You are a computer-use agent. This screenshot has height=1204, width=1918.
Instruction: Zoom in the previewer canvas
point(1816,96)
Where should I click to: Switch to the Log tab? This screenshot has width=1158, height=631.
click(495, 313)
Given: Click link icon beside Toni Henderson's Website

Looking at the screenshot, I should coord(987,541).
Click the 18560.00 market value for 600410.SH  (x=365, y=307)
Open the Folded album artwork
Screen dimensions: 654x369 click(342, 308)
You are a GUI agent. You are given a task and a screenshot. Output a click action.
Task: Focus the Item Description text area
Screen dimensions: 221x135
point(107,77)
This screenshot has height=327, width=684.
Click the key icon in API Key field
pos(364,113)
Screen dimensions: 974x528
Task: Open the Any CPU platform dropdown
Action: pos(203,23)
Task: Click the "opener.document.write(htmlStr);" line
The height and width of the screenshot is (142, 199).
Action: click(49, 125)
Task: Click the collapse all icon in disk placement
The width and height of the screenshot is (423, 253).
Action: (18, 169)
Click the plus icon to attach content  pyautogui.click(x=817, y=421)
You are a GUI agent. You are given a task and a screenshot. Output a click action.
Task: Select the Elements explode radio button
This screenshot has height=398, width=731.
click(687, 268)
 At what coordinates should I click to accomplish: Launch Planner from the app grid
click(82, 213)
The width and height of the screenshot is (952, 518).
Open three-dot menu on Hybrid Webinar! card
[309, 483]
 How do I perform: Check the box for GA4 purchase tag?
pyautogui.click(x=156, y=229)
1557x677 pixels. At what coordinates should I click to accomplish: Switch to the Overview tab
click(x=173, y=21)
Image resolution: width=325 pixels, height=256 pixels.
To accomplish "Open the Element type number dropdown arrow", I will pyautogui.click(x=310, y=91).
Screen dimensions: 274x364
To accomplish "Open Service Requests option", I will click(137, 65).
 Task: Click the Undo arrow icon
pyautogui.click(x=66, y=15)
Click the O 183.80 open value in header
=====
### What you should do
Extract the complete set of records unchanged.

### Answer box
You are a computer-use agent. This screenshot has height=1204, width=1918.
Instruction: Zoom in the previewer canvas
point(1816,96)
Where should I click to: Switch to the Log tab? This screenshot has width=1158, height=631.
click(495, 313)
Given: Click link icon beside Toni Henderson's Website

Looking at the screenshot, I should coord(987,541).
Click the 18560.00 market value for 600410.SH  (x=365, y=307)
Open the Folded album artwork
Screen dimensions: 654x369 click(342, 308)
You are a GUI agent. You are given a task and a screenshot. Output a click action.
Task: Focus the Item Description text area
Screen dimensions: 221x135
point(107,77)
This screenshot has height=327, width=684.
Click the key icon in API Key field
pos(364,113)
Screen dimensions: 974x528
Task: Open the Any CPU platform dropdown
Action: pos(203,23)
Task: Click the "opener.document.write(htmlStr);" line
The height and width of the screenshot is (142, 199).
Action: click(49, 125)
Task: Click the collapse all icon in disk placement
The width and height of the screenshot is (423, 253).
Action: (18, 169)
Click the plus icon to attach content  pyautogui.click(x=817, y=421)
You are a GUI agent. You are given a task and a screenshot. Output a click action.
Task: Select the Elements explode radio button
This screenshot has height=398, width=731.
click(687, 268)
 At what coordinates should I click to accomplish: Launch Planner from the app grid
click(82, 213)
The width and height of the screenshot is (952, 518).
Open three-dot menu on Hybrid Webinar! card
[309, 483]
 How do I perform: Check the box for GA4 purchase tag?
pyautogui.click(x=156, y=229)
1557x677 pixels. At what coordinates should I click to accomplish: Switch to the Overview tab
click(x=173, y=21)
Image resolution: width=325 pixels, height=256 pixels.
To accomplish "Open the Element type number dropdown arrow", I will pyautogui.click(x=310, y=91).
Screen dimensions: 274x364
To accomplish "Open Service Requests option", I will click(137, 65).
 Task: Click the Undo arrow icon
pyautogui.click(x=66, y=15)
Click the O 183.80 open value in header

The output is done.